I can't share the file since it's work related (but it was generated using ZDOCK), but I'll try to find a similar one on PDB and test on it. Here is a screenshot of the output:

image

For comparison, when I explicitly select objects it works as expected:

image

Or when there is one object:

image

jrom99 commented 1 month ago

For protein-only files, I had two PDB files where their sequences were in the form:

>file1 chain A
xxxxxxGHIxx
>file2 chain A
xGHIxxxxxxx

And running findseq GHI, * would select /file1//A/2-4, /file1//A/7-9, /file2//A/2-4 and /file2//A/7-9

pslacerda commented 1 month ago

I guess this findseq command was made for only a single protein as haystack argument. You have a reason to want to support multiple proteins in a single call or calling multiple times is enough?

jrom99 commented 1 month ago

Yes, I have about multiple proteins per pymol session with similar-ish sequences, and I use findseq to find and color a specific peptide in a different color. Currently, I have to do something like:

color tv_red, *
python

for obj in cmd.get_object_list("(*)"):
    cmd.findseq("myregex", obj, "seq")
    cmd.color("seq", "tv_green")

python end

And then manually delete the seq selection.

As one can see, it's not that hard, but it would be a lot more convenient if findseq could work on multiple objects.

pslacerda commented 1 month ago

In my tests findseq is working correctly and selecting only the haystack object:

fetch 7C2Q 8UH8
findseq FRK, 7C2Q, seq
jrom99 commented 1 month ago

Assuming your test is findseq FRK, *, seq, it shows that /7c2q/A/A/3-6, /8uh8/A/A/3-6 and /7c2q/B/B/3-6 were selected, which is the expected selection with and without this bug.

The extra selection that is expected in this bug would be either /8uh8/B/B/3-6 or /8uh8/B/A/3-6, but the object /8uh8/B/B doesn't exist, and I'm not sure if the object /8uh8/B/A would be affected or not, since it starts numbering at 401 and has a different /obj/this part/chain-id name (I'm not sure what is the name of this region).

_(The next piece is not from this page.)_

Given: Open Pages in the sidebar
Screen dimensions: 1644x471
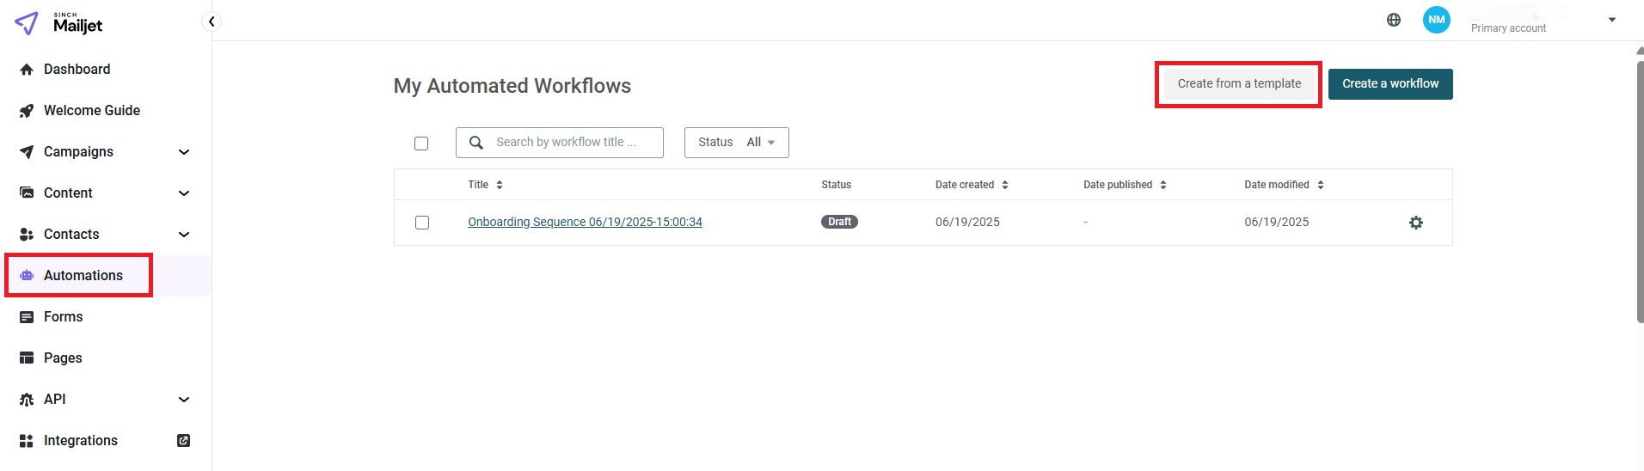Looking at the screenshot, I should tap(63, 358).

Do you know other files that might be able to better replicate this bug?

pslacerda commented 1 month ago

I was reticent to support findseq FRK, *, seq if it would breeak some previous behavior instead of calling multiple times like your Python example.

I will try to add support for multiple objects now. The /object-name/segi-identifier/chain-identifier part refers to the segment identifier and seems also buggy.

pslacerda commented 1 month ago

Just finished this feature in master, can you check it? https://github.com/Pymol-Scripts/Pymol-script-repo/commit/7b56fe28662269470daabf39d678c56dbfbccd53

You can now omit the haystack argument like findseq FRK.

jrom99 commented 1 month ago

It didn't work, but I tried hacking together something that may work.